While you may not be suiting up to compete in the Paris Olympics, non-Olympians like you and me can learn a lot from the world-class athletes who are. The same process that helps these champions hone their bodies and minds to set world records can actually help non-Olympians improve their health, fitness, and overall well-being. From the importance of coaching to effective recovery strategies, these Olympian training secrets can elevate your fitness journey to the next level. Prior to the Sydney Olympics in 2000, I had the opportunity to work with Olympic hopefuls as a resident intern strength and conditioning coach at the ARCO Olympic Training Facility in San Diego, California. Many of the basic principles I learned from living, eating, and training with these “superhumans” continue to impact my approach to health, fitness, and performance today. Whether your life mission is to bring home the gold or simply to feel great into your golden years, these training secrets of Olympic athletes can help you create and sustain lifelong health habits, empowering you to become a “super” version of yourself.
Get a Coach for Accountability and Expertise
Despite being blessed with unimaginable talent and work ethic, Olympic athletes turn to a coach to help them weather the storms of training and competition. In addition to expertise, a coach provides critical outside perspective, motivation, and accountability.
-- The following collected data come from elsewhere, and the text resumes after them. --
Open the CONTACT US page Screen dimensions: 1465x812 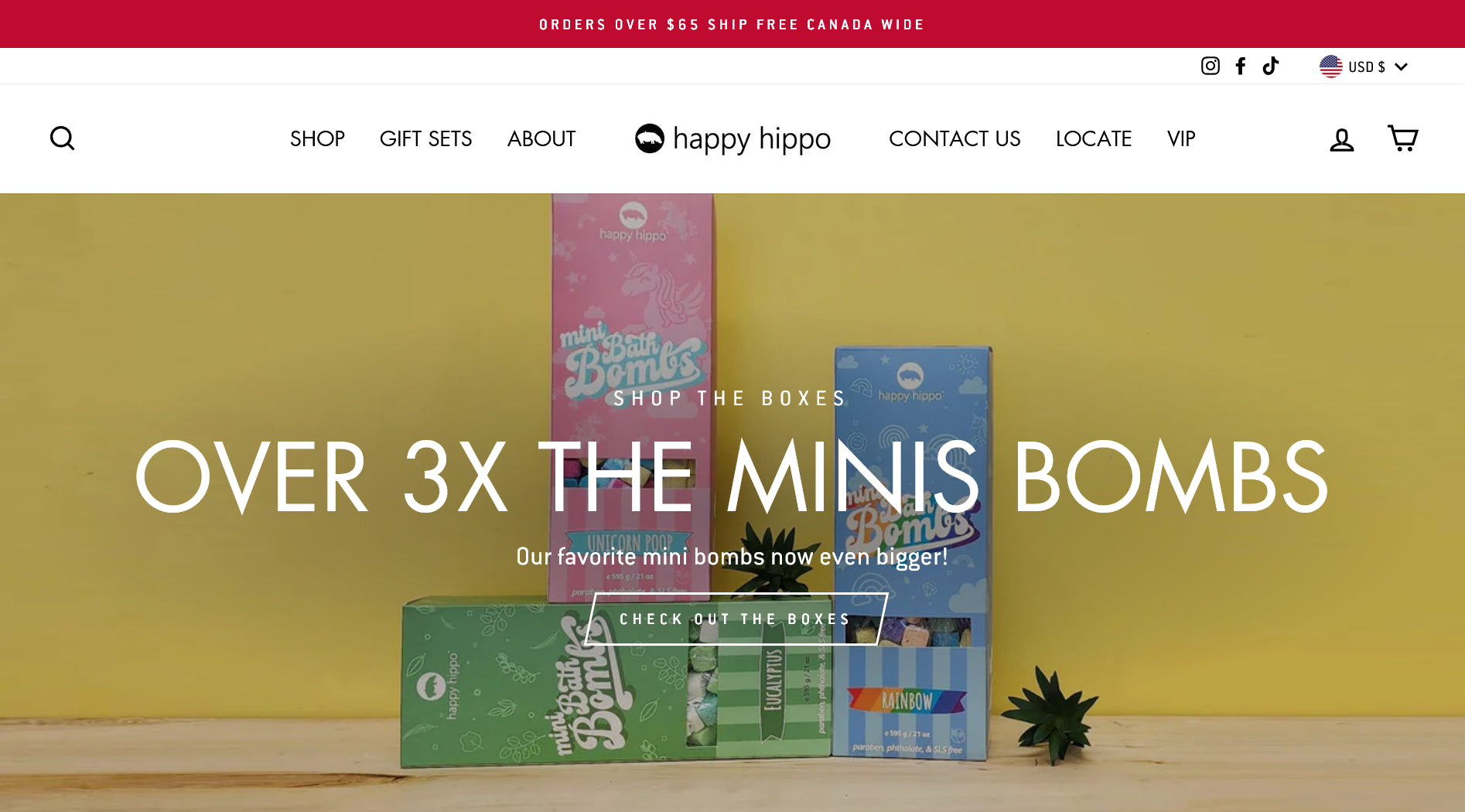point(954,138)

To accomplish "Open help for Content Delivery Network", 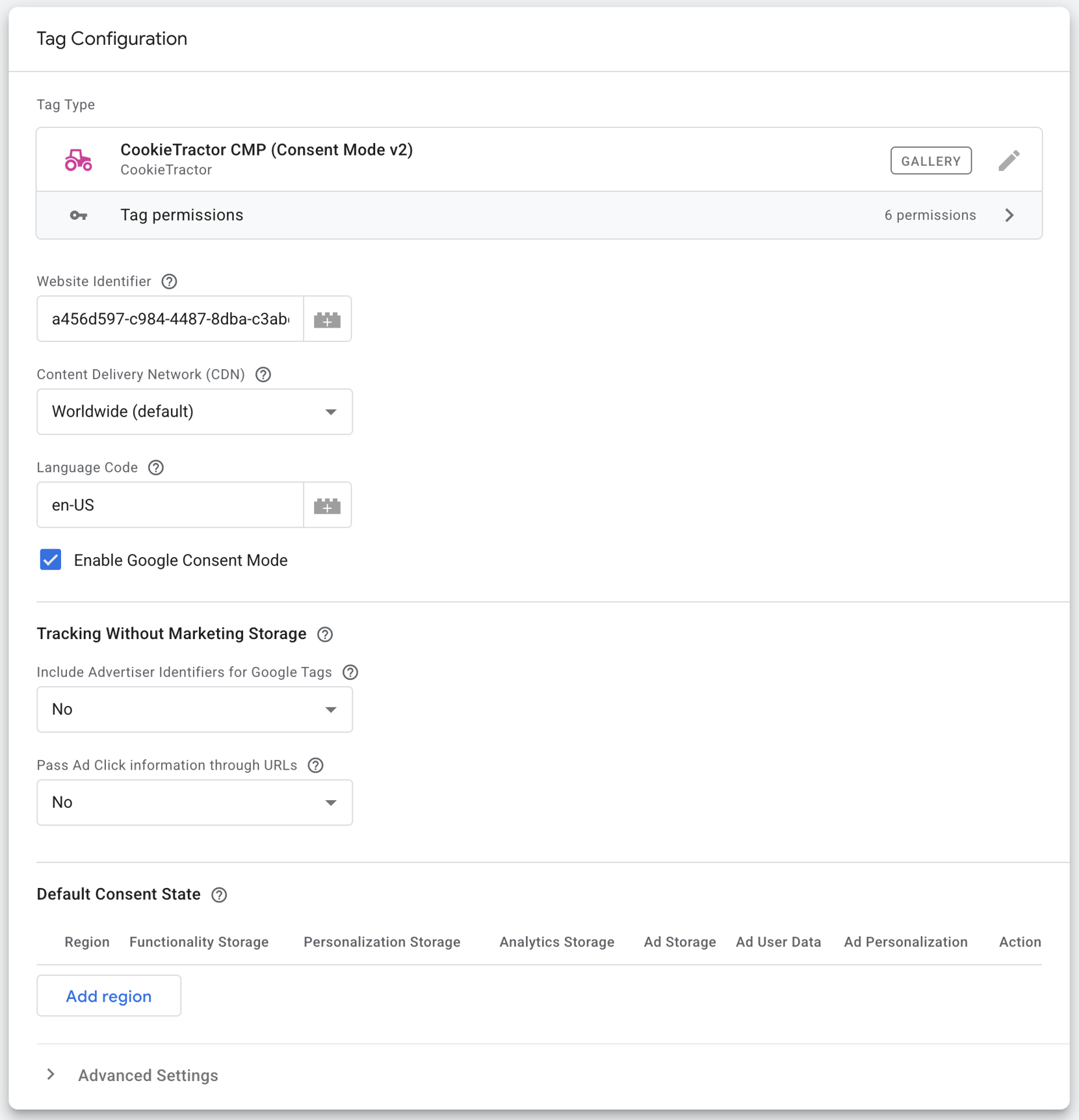I will (263, 374).
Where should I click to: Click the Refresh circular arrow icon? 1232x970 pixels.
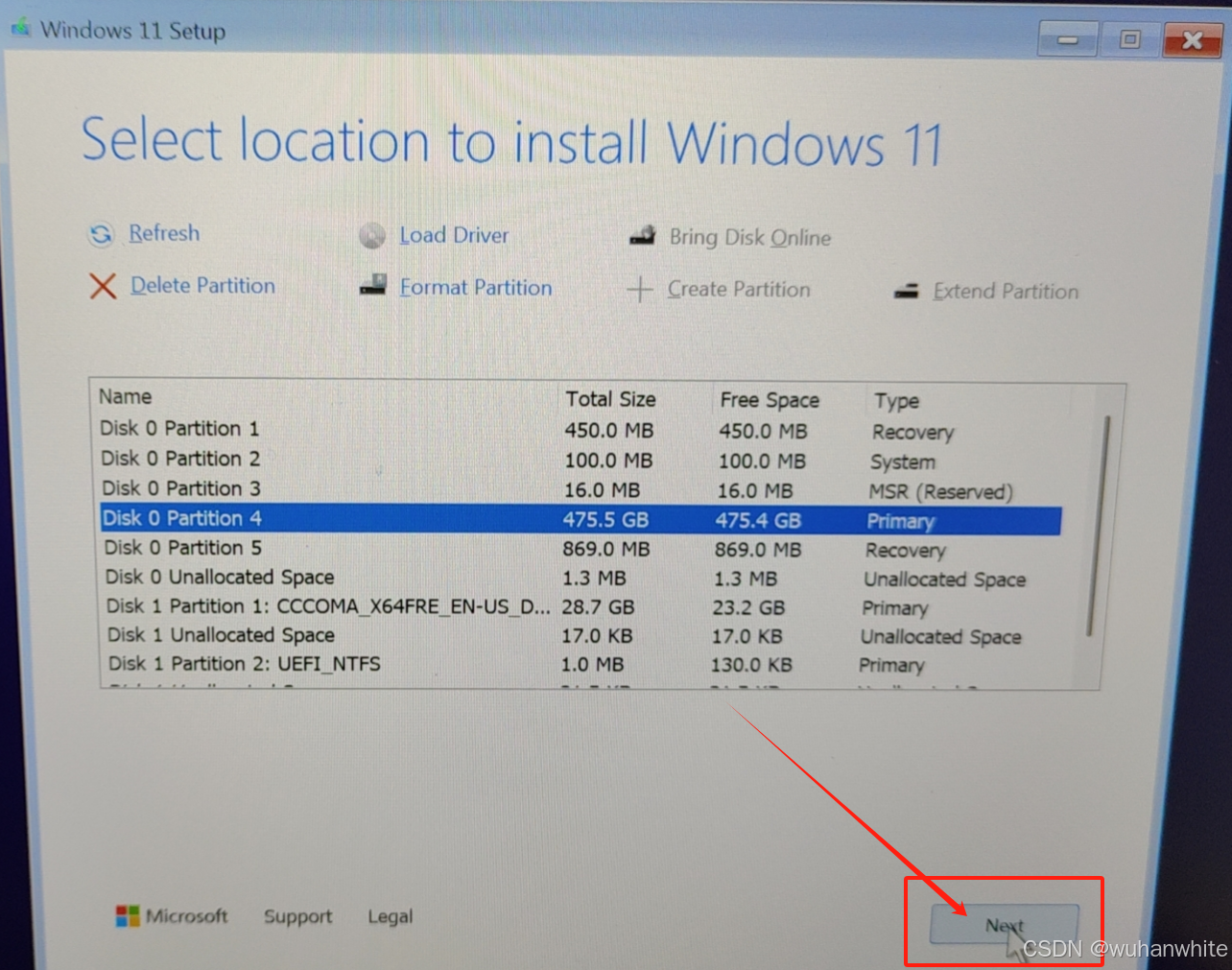tap(101, 234)
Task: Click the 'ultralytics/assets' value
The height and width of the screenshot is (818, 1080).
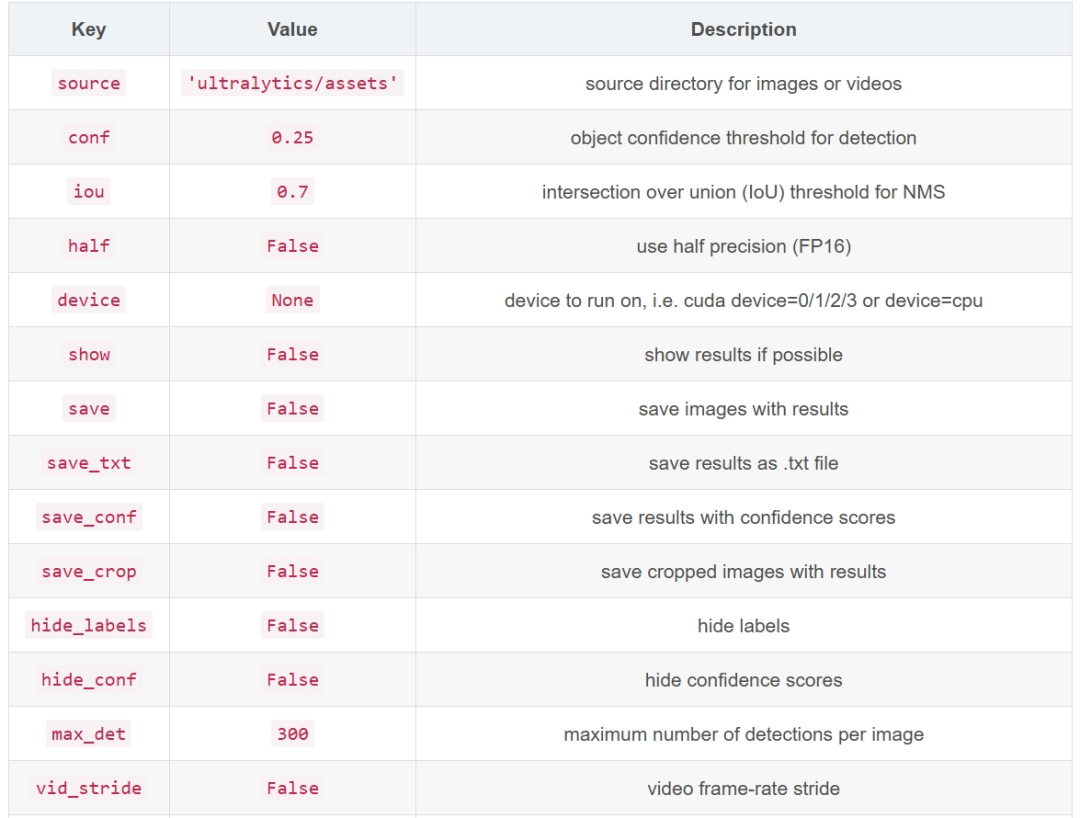Action: click(x=292, y=84)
This mentor also serves as a soundboard for insights, frustrations, and questions. If the most talented, motivated athletes in the world rely on a coach to stay on track, it’s evident that everyone could benefit from similar mentorship.
Hiring a coach, whether a personal trainer or a health coach, helps you create and sustain healthy habits, providing the expertise and motivation needed to accomplish your goals in the safest, most efficient way possible. For instance, healthy habits can be nurtured with the guidance of a professional to ensure effective and lasting changes.
Trust the Process of Long-Term Change
When an Olympic athlete ceremonially dips their head to receive a medal, that moment is the result of following a carefully designed, strategic plan. Success at the world-class level comes from years, sometimes decades, of preparation. During this time, the athlete and their coach continually assess what is needed to accomplish their goals.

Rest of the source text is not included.